GPy is a Gaussian processes framework from the Sheffield machine learning group. It provides a GPRegression class for implementing GP regression models. By default, GPRegression also estimates the noise parameter $\sigma_y$ from data, so we have to fix() this parameter to be able to reproduce the above results.

import GPy

rbf = GPy.kern.RBF(input_dim=1, variance=1.0, lengthscale=1.0)
gpr = GPy.models.GPRegression(X_train, Y_train, rbf)
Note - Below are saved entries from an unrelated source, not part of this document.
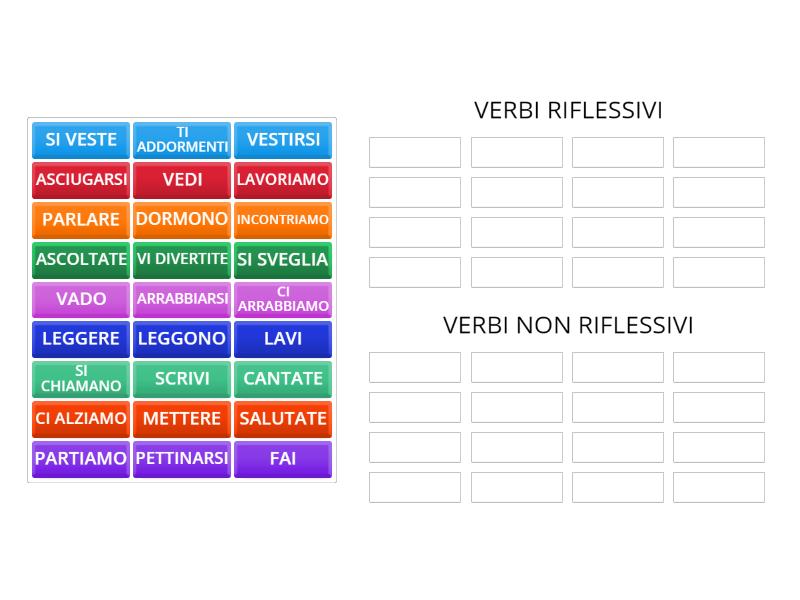Click the TI ADDORMENTI word card
The width and height of the screenshot is (800, 600).
[182, 140]
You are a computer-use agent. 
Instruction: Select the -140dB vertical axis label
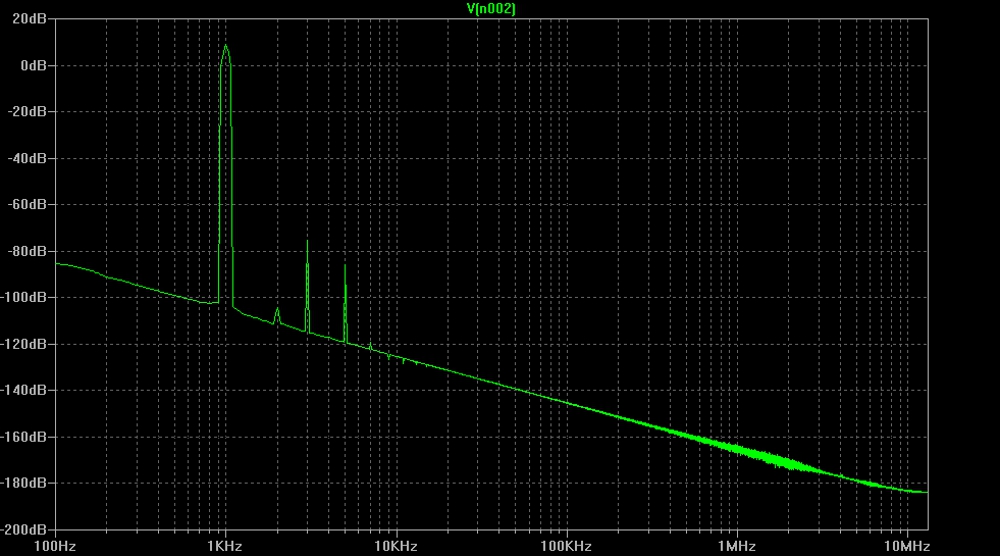pyautogui.click(x=25, y=390)
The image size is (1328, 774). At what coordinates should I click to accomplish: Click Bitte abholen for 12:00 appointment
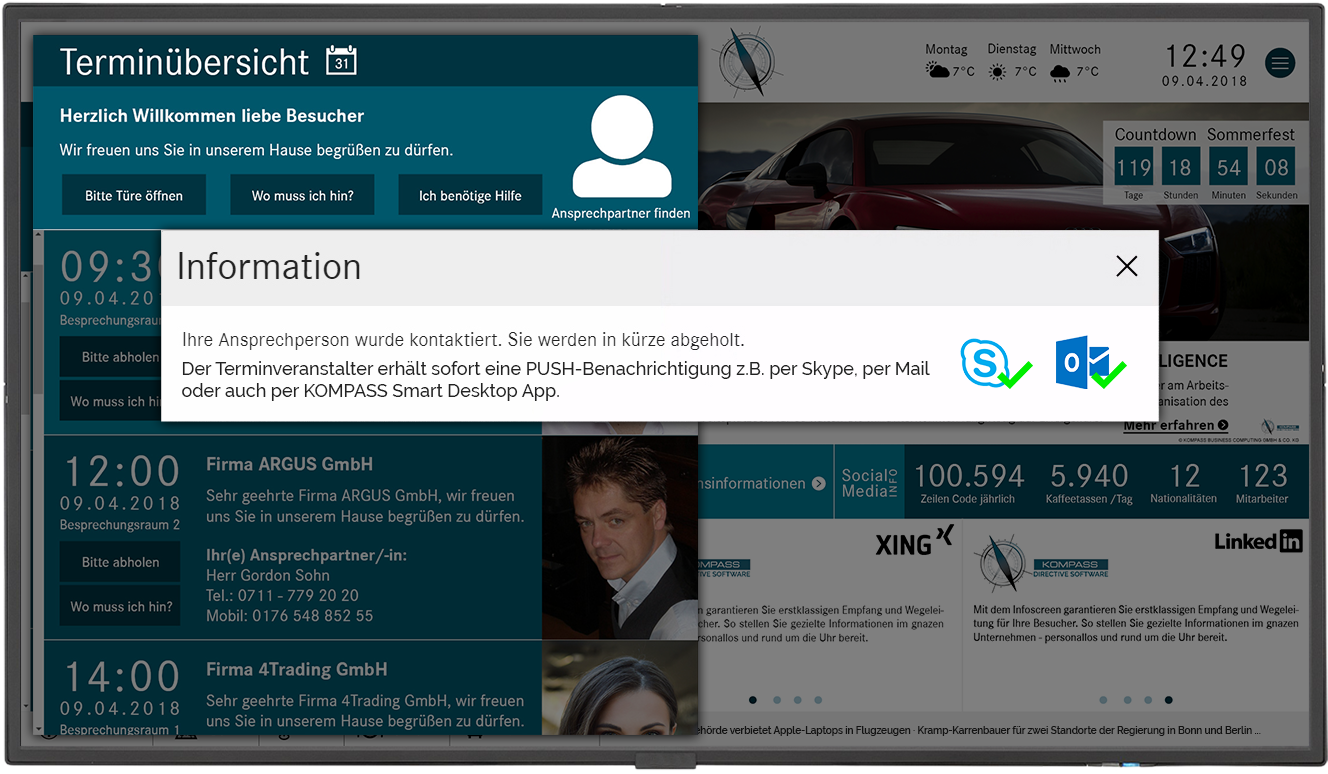point(120,562)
# Fix the noise variance to known value 
gpr.Gaussian_noise.variance = noise**2
gpr.Gaussian_noise.variance.fix()

# Run optimization
gpr.optimize();

# Obtain optimized kernel parameters
l = gpr.rbf.lengthscale.values[0]
sigma_f = np.sqrt(gpr.rbf.variance.values[0])

# Compare with previous results
assert(np.isclose(l_opt, l))
assert(np.isclose(sigma_f_opt, sigma_f))

# Plot the results with the built-in plot function
gpr.plot();

png

Although we can reproduce the kernel parameter optimization results, the variances of the predictions are still higher compared to previous results. This is because GPy includes noise variance $\sigma_y^2$ into predictions. This can be easily reproduced using Equation $(9)$

mu_s, cov_s = posterior(X, X_train, Y_train, l=l_opt, sigma_f=sigma_f_opt, sigma_y=noise)

# Include noise into predictions using Equation (9).
cov_s = cov_s + noise**2 * np.eye(*cov_s.shape)

plot_gp(mu_s, cov_s, X, X_train=X_train, Y_train=Y_train)

png

Thanks for reading up to here :-) In another article, I'll show how Gaussian processes can be used for black-box optimization.

References

[1] Kevin P. Murphy. Machine Learning, A Probabilistic Perspective, Chapters 4, 14 and 15.
[2] Christopher M. Bishop. Pattern Recognition and Machine Learning, Chapter 6.
[3] Carl Edward Rasmussen and Christopher K. I. Williams. Gaussian Processes for Machine Learning.